Before I left Mag’s place a neighbour who drives the biggest tractor I’ve ever seen visited the house and gave the most dire account of the state of the roads, not a man given to exaggeration his report had to be taken seriously. As I sat listening I could feel my resolve to travel weakening and I decided to up and leave before my will to live deserted me and I would be stranded out the country for the duration.
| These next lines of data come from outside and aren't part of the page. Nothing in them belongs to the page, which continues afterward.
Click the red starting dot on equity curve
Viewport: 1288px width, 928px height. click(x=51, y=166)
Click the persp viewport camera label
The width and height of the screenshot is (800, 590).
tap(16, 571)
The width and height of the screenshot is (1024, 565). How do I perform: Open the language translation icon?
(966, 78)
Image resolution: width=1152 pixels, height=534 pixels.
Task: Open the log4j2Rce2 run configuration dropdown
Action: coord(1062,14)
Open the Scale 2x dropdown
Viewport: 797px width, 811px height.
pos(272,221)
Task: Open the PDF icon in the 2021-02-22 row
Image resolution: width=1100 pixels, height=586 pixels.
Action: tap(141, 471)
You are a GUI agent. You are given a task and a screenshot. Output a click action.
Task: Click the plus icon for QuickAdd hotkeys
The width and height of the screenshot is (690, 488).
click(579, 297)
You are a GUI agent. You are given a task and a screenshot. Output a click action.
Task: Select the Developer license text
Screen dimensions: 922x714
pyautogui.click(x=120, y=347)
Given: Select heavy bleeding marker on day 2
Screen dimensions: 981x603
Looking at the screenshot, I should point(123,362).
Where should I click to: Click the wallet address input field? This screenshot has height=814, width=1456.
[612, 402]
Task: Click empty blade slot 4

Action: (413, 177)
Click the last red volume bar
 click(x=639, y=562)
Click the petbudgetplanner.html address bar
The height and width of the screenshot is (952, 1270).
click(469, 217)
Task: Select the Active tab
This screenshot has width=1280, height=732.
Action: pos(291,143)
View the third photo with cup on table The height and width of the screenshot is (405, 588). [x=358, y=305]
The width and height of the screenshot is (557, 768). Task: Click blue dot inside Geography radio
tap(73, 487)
Gingerly, might best describe my driving to my brothers house in Corbally for the festive dinner. And the frost and icy conditions have persisted curtailing travel and other outdoor activities. While we had a spattering of snow, there was not sufficient for the making of snowmen or decent snowball fights so to fill the gap I have trawled the net for examples of the fine art of snow sculpture.
The end comes to us all !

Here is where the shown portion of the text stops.